### Provided material
=== Section Start ===

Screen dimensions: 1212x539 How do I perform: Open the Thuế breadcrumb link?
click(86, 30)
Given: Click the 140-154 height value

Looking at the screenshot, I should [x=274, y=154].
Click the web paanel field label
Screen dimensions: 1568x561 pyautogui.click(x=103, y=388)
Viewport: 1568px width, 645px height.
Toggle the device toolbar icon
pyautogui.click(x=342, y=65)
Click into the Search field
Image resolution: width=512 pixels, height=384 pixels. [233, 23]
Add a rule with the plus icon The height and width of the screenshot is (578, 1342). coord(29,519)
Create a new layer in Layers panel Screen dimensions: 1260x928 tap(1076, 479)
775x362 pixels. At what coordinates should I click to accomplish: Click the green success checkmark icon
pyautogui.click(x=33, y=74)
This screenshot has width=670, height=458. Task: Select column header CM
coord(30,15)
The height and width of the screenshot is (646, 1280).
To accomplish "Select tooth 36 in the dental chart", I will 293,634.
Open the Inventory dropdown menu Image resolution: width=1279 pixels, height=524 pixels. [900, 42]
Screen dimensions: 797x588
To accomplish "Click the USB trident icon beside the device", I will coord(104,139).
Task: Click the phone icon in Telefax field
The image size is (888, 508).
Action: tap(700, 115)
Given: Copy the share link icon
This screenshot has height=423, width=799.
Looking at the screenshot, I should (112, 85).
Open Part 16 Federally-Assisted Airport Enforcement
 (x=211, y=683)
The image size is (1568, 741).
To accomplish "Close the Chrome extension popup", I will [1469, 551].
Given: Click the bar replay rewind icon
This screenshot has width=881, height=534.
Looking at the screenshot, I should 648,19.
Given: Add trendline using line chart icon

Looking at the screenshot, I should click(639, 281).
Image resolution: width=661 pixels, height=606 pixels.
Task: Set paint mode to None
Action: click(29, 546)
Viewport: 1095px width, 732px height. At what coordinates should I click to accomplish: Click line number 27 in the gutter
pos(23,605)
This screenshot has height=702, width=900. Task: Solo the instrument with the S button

=== Section End ===

### Aim of the task
From the material above, copy out every line bearing the string "will".

### Answer to this exercise
To accomplish "Select tooth 36 in the dental chart", I will 293,634.
To accomplish "Click the USB trident icon beside the device", I will coord(104,139).
To accomplish "Close the Chrome extension popup", I will [1469, 551].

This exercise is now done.